Mis en rapport à la durée moyenne des thèses, cette observation témoigne de l’immense imperfection du marché universitaire actuel, qui produit majoritairement des docteurs âgés ayant travaillé pendant longtemps sans ressource financière, et dont les chances de recrutement en milieu universitaire sont dramatiquement limitées par le manque de postes. Cette même observation a des conséquences négatives pour les carrières extra-universitaires des docteurs, qui ne sont pas avantagées par l’absence de politique pro-active de la discipline dans ce domaine.

La durée des thèses maintenue à 6 ans

À la lecture du rapport, on remarque que la durée moyenne des thèses qualifiées se maintient à six ans, avec une moyenne de 6,1 ans chez les candidats à la qualification. Il s’agit donc pour les candidats de faire le grand écart entre d’une part les exigences du CNU, et de l’autre la politique d’un nombre grandissant d’écoles doctorales qui refusent les réinscriptions en thèse après la quatrième année. Mécaniquement, l’âge des candidats est marqué par ce critère, avec un âge moyen de presque 32 ans à la qualification, comme dans les autres sections CNU.

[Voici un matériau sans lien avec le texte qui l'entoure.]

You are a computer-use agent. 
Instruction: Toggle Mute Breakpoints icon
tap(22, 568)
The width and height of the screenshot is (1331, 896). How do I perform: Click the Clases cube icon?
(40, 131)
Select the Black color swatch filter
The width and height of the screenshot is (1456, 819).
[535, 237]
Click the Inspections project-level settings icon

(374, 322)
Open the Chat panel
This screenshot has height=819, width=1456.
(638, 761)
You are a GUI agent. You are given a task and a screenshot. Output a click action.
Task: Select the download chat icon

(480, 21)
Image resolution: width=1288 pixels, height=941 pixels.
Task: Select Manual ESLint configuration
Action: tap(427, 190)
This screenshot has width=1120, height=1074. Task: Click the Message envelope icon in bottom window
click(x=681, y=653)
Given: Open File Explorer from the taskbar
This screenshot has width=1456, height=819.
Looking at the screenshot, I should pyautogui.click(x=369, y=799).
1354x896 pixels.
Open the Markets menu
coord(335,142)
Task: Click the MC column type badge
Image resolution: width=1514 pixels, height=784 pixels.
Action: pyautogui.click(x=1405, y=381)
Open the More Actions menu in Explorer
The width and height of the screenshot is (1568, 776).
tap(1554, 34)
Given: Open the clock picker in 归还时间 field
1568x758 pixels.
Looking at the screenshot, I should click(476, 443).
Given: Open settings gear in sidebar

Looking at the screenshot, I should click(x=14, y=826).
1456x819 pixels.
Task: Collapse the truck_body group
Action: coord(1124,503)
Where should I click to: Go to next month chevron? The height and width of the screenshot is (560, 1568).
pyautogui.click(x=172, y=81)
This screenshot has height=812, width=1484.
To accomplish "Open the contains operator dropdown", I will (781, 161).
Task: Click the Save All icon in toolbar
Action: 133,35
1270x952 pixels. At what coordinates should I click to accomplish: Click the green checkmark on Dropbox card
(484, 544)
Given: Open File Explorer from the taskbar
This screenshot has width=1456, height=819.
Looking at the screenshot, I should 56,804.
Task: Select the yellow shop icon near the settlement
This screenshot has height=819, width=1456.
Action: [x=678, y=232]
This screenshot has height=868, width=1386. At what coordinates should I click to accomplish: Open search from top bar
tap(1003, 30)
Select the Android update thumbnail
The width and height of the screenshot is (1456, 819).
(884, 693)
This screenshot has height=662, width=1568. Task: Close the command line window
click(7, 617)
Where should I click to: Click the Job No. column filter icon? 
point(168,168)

Ces moyennes confirment la nécessité, évoqué plus haut, d’une réflexion sur le contenu des parcours scientifiques en science politique : est-il concevable qu’en science politique, les candidats arrivent sur le marché universitaire après 30 ans ?

Cette question se pose également en rapport à l’âge moyen d’entrée dans d’autres secteurs professionnels, si l’on souhaite réellement réfléchir aux perspectives de carrière extra-universitaire pour les docteurs de la discipline : en France, où l’on ne dispose pas de statistiques sur l’âge moyen d’entrée dans la fonction publique, cet âge était toutefois estimé par les services ministériels à 26.1 ans pour les hommes et 25.6 ans pour les femmes en 1999, sans variation notable depuis 1990 [[OCDE, La structure de l’emploi dans la fonction publique de sept pays de l’OCDE, 1999, page 25.]].

L’ANCMSP, qui défend plusieurs positions sur les conditions de travail et sur le recrutement des candidats aux métiers en science politique, mène depuis quinze ans une réflexion d’ensemble sur ces questions. Ses revendications sur le financement et la durée des thèses, élaborées et défendues au-delà de la science politique au sein de la Confédération des Jeunes Chercheurs (CJC), doivent permettre une amélioration des conditions d’emploi et de travail pour les jeunes chercheurs en science politique, quels que soient leurs perspectives de carrière.

L’ANCMSP sera présente pour défendre ces revendications aux prochains rendez-vous de la discipline, notamment au Salon des thèses et aux Assises de la science politique dont elle demande l’organisation au cours de l’année prochaine en présence de l’AFSP, de l’AECSP et de la section 04 du CNU.